Write a scene that takes place the day after your novel ends.
So you don’t know exactly how your book is going to end. That’s okay. Imagine your main character the day after the book ends. Where is she? What does she look like at this moment? What is she doing? What is he looking at? Is he alone? Who is he with? What is he thinking? Writing this scene—even if it’s just a paragraph or two—should help you think about who your character is after the story of the book is over, which helps you see how your character could/should change during the course of the book, and what needs to happen for that kind of change to take place. Who knows? You may even use this scene one day as the end to your novel.

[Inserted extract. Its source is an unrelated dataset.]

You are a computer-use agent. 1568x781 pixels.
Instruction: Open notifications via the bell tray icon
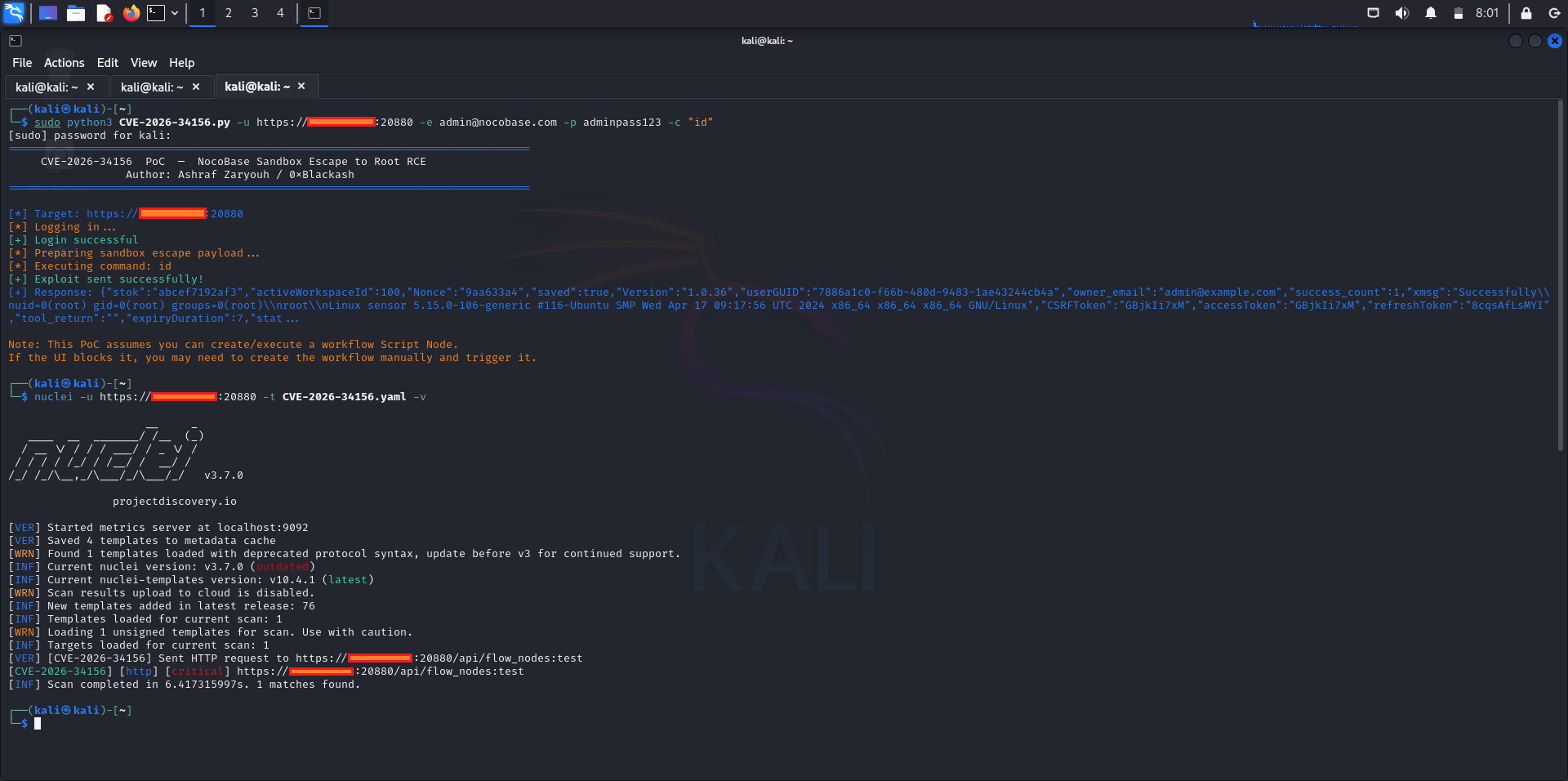click(x=1431, y=13)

Write every day. Oh, everybody says this. But it doesn’t mean what you think it does. I didn’t—and don’t—put words on paper every day. But the novel I’m working on (and I only work on one at a time, because I’m a plodding pantser) is part of every day of my life until it’s finished. If I don’t have time to sit down and write, I think about the novel while I vacuum, or go for a walk, or shower. Thinking about my characters and plotting scenes is what I do instead of counting sheep when I have insomnia, and what I do instead of worrying frantically when my adventurous daughter is off hitchhiking around New Zealand (or whatever other worry is foremost). If you let those settings and scenes and characters slip from your conscious (and, even more important, unconscious) mind for too long, you lose them. In the middle of writing my second novel I was washing dishes at my kitchen sink and so immersed in thinking about my book, which took place in the San Juan Islands, that when I turned off the water and looked around my first thought was how nice it was to be home after being away for so long. I hadn’t written a word, but I was immersed in my book and believe me, that immersion turns into writing.
And here’s the part about finishing a novel that I don’t like: You know those characters who have lived with me and taken up all that space in my head and heart and soul for some part of every single day since I first began writing about them? I miss them like crazy when it’s over. I miss them enough that I almost—almost—wish I hadn’t yet reached “The End.”
How do you get yourself through to the end?